Some technical details

  • Intel Celeron Processor 2955U
  • 2 Gigs of RAM
  • 16 Gigs SSD
  • 11.6” Screen @ 1366×768 pixels
  • TouchScreen
  • Multi-Gesture TouchPad
  • 7.5 hrs Battery Lifetime

First Impressions

As you can see in the picture below, the device looks pretty good, and you may recognize the glossy display. The keyboard is good for programming, but it’s a bit small for my hands.

My new Chromebook - Acer P720P Touch

My new Chromebook 2 - Display close-up

The touchpad supports some basic gestures, but after 10 minutes I’ve connected an external mouse. The system performance is okay — startup is, but I/O related stuff may take a few msecs/secs/mins (depending on how you define I/O related stuff) more than on a mac 🙂

Why did I bought a Chromebook

There was only one reason, the Chrome App Model. The Chrome App Model gives you a small set of powerful API’s which you — as a dev — can use to build Apps for all platforms. Moreover, with “all” I mean all, not only desktop platforms. Because Chrome Apps are built using conventional frontend technologies such as HTML, JavaScript (or DART) and CSS you can use tools like Cordova or Ionic to bring the same codebase also to mobile platforms.

Google is Offering Chrome Apps for Mobile (MCA) which is a superset on top of Apache Cordova, bringing all the chrome APIs to the mobile platform. MCA is available for free at https://github.com/MobileChromeApps/mobile-chrome-apps.

What does all platforms mean

When saying all platforms, again and again, I have the following list in mind

  • OS X
  • Linux
  • ChromeOS*
  • Windows
  • iOS
  • Android

By the way: Chrome Apps are the only development model for bringing new bits to ChromeOS!

Sure there are some other platforms like Windows Phone and Blackberry, but for those misfits is no support right now.

What are Chrome pps

Instead of executing within the browser, Chrome Apps may run with a “native-like” experience and behave even more like native Apps. The typical browser address-bar is also not visible within Chrome Apps which prevents users from navigating away or providing invalid URLs or something like that.

Chrome Apps are sandboxed by default, to access any capabilities, Chrome Apps have to ask for them. As a user, you can double check the requested permissions of an App before installing it from the Chrome Web Store. In addition to the sandboxing model, Apps can’t download or execute any script, text, images or something else from remote locations if those are not named explicitly. Also, again you as a user have full transparency and control over all those things.

Chrome Apps should be designed offline-first. However, what does that mean? Offline first means that your App should work without any connectivity. If your app can function without a network connection, then your app will receive a particular tag within the Web Store which is in these days as a kind of promotion.

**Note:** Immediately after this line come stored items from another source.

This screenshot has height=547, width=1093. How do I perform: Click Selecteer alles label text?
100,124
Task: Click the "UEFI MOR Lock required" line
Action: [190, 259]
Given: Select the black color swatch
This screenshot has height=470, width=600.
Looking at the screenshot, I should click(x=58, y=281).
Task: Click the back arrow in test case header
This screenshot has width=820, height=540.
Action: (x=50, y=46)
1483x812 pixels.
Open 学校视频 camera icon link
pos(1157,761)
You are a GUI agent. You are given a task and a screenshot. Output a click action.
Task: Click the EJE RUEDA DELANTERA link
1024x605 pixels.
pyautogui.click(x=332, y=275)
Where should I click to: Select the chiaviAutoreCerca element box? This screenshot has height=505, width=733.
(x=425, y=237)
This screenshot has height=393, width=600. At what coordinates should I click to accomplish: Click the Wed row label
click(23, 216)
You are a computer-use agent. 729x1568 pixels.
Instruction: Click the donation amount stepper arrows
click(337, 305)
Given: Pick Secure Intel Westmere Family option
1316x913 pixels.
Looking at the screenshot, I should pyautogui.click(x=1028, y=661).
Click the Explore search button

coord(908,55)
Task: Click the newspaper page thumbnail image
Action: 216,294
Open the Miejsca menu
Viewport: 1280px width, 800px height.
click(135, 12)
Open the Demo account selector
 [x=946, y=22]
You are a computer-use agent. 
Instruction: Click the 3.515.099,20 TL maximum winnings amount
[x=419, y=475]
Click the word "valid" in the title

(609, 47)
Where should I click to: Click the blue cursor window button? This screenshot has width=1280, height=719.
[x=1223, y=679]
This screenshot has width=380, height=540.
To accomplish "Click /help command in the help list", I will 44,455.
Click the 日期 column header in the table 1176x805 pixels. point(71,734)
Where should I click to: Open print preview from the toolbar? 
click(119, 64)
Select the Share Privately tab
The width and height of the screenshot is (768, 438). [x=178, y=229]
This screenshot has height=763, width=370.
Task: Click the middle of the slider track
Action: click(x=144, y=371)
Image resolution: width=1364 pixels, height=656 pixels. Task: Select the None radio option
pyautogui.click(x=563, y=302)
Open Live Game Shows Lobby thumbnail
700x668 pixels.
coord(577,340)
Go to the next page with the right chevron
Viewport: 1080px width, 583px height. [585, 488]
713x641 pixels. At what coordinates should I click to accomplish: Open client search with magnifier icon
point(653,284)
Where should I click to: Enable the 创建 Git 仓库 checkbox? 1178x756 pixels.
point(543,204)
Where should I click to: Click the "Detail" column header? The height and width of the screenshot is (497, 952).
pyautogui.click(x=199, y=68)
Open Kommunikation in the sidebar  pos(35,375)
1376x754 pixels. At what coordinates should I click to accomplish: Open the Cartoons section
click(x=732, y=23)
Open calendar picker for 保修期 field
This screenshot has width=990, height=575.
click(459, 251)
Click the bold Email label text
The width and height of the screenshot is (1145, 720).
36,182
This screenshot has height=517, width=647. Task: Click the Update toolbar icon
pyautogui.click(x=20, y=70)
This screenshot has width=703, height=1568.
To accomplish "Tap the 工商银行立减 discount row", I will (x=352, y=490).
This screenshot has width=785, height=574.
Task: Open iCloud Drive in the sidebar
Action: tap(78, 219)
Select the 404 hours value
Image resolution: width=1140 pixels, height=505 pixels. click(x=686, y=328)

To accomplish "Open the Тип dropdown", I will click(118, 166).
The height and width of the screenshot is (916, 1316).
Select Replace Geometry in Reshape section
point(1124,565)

Chrome Apps on the Chromebook and on Android

Source: https://github.com/MobileChromeApps/mobile-chrome-apps

What’s next

As already mentioned, I’ve spent only two ours with the Chromebook until now, but within that time I wrote an entire Chrome App that is already on it’s the way to the Chrome web store. As soon as the App becomes available I’ll recap the entire process of writing such an app and how to bring it to the store.